▶ [PAGE EXCERPT]:
/---
Lalibela Arts and Handicraft Festival, which is going to be hosted at Geterge Road, is an initiative of a project, “Greening Ethiopia Manufacturing”, financed by European Union and implemented by a collaborative collation Ethiopian Chamber of Commerce & Sectorial Association (ECCSA) of Precise Consult International (PCI), and INOA, a Slovenian company.   

 

Beyond its well-known tourist sites, Lalibela hosts an ancient tradition and culture of producing artifacts and handicraft products. As such, the Festival will promote authentic and sustainable handicrafts made by local artisans and enrich the offerings of the town for international and domestic tourists.

 

The Lalibela Tourism Office supports Lalibela Art and Handicraft Festival. Opening on October 26, 2019, the Festival will see a delegation from the Lalibela city Mayor and the Lalibela Handicraft Cluster members

 

The handicraft industry is basically a cottage industry, accurate data, such as the number of enterprises, production, and job creation, was not available. According to the Director-General of the Federal Micro & Small Enterprises Development Agency (FeMSEDA), the job opportunities the industry creates are estimated to be 1.5-2miilion.
\---
▶ [EXERCISE TASK]:
Continue the piece on the Lalibela Arts and Handicraft Festival, starting right after its final sentence.

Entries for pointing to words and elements
/---
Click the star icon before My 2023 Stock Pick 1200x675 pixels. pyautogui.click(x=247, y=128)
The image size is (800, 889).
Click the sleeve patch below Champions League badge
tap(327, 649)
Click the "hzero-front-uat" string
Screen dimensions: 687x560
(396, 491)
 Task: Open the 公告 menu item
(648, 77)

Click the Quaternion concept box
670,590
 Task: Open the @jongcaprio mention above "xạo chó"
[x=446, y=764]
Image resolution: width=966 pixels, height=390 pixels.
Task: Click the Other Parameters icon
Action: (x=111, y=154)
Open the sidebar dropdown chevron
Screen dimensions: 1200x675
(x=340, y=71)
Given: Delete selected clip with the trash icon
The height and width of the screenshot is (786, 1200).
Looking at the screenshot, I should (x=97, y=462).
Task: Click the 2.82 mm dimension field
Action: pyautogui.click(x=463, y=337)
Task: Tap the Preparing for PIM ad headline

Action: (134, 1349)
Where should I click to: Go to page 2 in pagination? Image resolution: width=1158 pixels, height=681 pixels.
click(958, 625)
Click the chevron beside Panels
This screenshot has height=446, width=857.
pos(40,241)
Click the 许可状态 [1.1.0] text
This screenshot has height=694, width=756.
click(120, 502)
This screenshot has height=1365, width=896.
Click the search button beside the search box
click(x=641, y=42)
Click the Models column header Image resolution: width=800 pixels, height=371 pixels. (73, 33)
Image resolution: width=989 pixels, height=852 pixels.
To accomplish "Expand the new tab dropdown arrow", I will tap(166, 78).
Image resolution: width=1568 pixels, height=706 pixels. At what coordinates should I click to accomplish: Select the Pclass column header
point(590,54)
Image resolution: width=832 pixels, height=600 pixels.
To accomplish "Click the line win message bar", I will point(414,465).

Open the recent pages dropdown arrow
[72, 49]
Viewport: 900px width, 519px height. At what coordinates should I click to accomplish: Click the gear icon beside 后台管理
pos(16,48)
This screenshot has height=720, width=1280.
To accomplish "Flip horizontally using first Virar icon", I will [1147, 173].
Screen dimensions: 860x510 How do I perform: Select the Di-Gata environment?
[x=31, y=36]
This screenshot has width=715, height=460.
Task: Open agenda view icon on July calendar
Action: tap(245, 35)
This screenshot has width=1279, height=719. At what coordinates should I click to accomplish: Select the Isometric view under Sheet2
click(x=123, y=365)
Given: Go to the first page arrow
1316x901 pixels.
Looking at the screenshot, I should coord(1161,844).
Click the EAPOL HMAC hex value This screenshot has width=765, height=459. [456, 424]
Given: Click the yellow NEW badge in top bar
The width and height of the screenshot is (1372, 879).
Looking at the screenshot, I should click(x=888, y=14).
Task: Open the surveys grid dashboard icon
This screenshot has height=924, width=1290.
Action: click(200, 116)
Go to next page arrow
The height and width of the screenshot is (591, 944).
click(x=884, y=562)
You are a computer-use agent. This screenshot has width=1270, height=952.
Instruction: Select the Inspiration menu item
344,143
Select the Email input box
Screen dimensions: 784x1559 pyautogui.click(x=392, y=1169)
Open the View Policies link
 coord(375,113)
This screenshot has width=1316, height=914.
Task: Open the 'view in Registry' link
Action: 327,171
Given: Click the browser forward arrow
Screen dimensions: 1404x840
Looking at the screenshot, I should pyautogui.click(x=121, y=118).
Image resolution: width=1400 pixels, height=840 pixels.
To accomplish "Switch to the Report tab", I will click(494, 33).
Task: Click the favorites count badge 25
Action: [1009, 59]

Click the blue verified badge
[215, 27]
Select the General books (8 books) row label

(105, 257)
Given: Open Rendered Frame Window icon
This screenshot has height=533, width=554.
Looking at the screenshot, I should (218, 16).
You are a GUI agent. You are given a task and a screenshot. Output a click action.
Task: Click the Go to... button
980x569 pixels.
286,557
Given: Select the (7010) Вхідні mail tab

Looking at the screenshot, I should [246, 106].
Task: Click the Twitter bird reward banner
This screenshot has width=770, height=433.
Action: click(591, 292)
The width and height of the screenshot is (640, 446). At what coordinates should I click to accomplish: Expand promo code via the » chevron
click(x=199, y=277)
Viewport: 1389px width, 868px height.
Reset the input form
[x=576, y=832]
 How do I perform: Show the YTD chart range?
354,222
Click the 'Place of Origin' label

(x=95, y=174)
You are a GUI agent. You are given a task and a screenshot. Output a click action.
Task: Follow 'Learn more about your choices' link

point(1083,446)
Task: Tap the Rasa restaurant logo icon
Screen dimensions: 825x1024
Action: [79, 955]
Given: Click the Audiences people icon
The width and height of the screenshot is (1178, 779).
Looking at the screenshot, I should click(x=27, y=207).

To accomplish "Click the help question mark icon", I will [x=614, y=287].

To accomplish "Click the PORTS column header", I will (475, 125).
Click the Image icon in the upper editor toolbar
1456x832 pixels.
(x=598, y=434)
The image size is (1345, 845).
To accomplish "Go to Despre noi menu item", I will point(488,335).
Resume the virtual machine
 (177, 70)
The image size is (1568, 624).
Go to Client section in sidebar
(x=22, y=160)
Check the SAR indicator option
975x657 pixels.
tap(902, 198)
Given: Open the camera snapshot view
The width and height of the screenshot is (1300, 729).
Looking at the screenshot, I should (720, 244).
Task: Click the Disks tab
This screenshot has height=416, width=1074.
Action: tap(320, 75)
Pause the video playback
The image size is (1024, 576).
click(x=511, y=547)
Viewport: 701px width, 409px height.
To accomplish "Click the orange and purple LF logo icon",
\---
▶ [RESPONSE]:
Trade of Ethiopian handicrafts started several years ago, and some handicraft traders made deals with Germany, Italy, UK, and France. The magnitude of the trade is, however, still very small. Even the transaction value of the biggest trader is still 2,000-3,000 US$ per month, according to MoTI, which is insignificant compared to other industries. If the Ethiopian handicrafts could capture only a few percentages of the market, it would make a huge impact on the industry’s economy.

 

Although Ethiopia has a huge potential in terms of obtaining revenue from the handicraft sector, the sector remains underdeveloped. One challenge that remains to affect the sector is a lack of ways to ensure authenticity. As such, the Lalibela Art and Handicraft Festival will showcase the authentic values embedded for the local artisans and display them to a broader audience of international visitors. With many holidays and the picking season for Ethiopian tourism on the horizon, it is believed that the first-ever Art and Handicraft Festival in Lalibela will pave the road for enhanced visibility and market linkage.